Exercise directions: Your answer should be the lines of the data below that contain "agent".

Dataset records:

○ ○ ○

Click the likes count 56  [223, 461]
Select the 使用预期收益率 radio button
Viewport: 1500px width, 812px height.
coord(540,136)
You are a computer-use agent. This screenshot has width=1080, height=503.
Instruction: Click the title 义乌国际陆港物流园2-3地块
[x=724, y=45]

○ ○ ○

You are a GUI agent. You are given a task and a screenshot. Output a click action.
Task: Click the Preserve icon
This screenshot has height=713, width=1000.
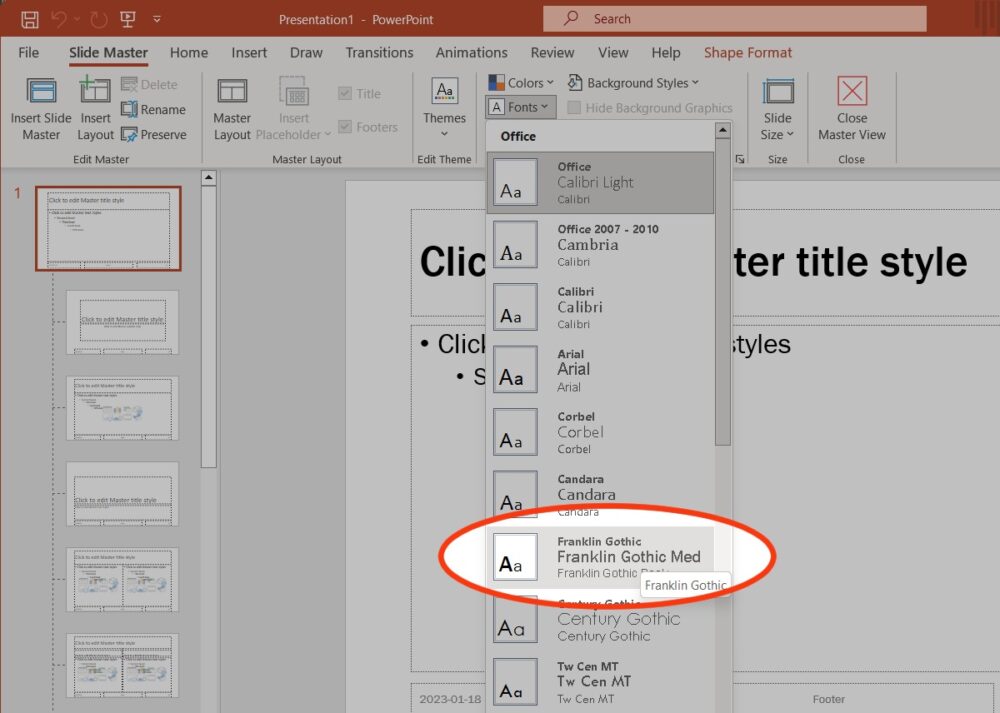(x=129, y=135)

○ ○ ○

Result of this task:
You are a computer-use agent. This screenshot has width=1080, height=503.
You are a GUI agent. You are given a task and a screenshot. Output a click action.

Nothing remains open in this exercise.